In your case, I think "sqlite_autoindex_user_1" is the index SQLite uses to implement the declared constraint on "email". Despite the name, it's an internal index, not an autoindex.
Do not confuse automatic indexes with the internal indexes (having
names like "sqlite_autoindex_table_N") that are sometimes created to
implement a PRIMARY KEY constraint or UNIQUE constraint. The automatic
indexes described here exist only for the duration of a single query,
are never persisted to disk, and are only visible to a single database
connection. Internal indexes are part of the implementation of PRIMARY
KEY and UNIQUE constraints, are long-lasting and persisted to disk,
and are visible to all database connections. The term "autoindex"
appears in the names of internal indexes for legacy reasons and does
not indicate that internal indexes and automatic indexes are related.
Source
The query optimizer decided that using the index on "email" would be fastest. It's probably right.
To see how SQLite might use your covering index "medp", build a test table like this.

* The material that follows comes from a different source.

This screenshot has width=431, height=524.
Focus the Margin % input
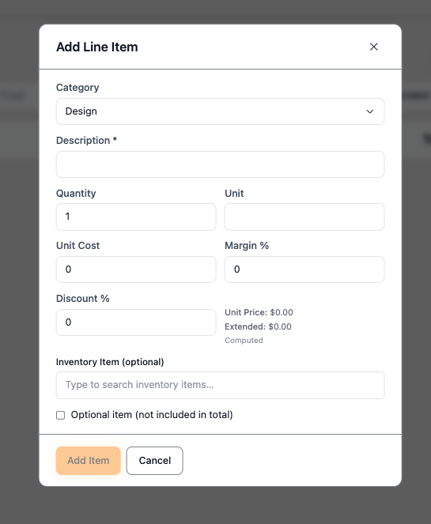(304, 270)
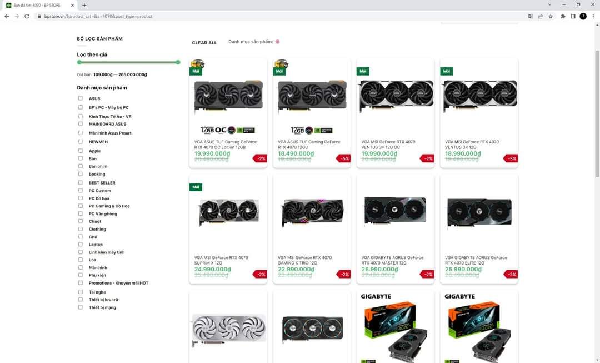Open the tab search dropdown chevron

point(549,5)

create table social_test (
id integer primary key,
name text not null, -- no UNIQUE constraint for testing
tampil integer not null
);
create index medp on social (name, tampil);
Insert a million rows if you want to.
analyze social;
explain query plan select * from social where name = 'facebook' and tampil = 6;
0|0|0|SEARCH TABLE social USING COVERING INDEX medp (name=? AND tampil=?)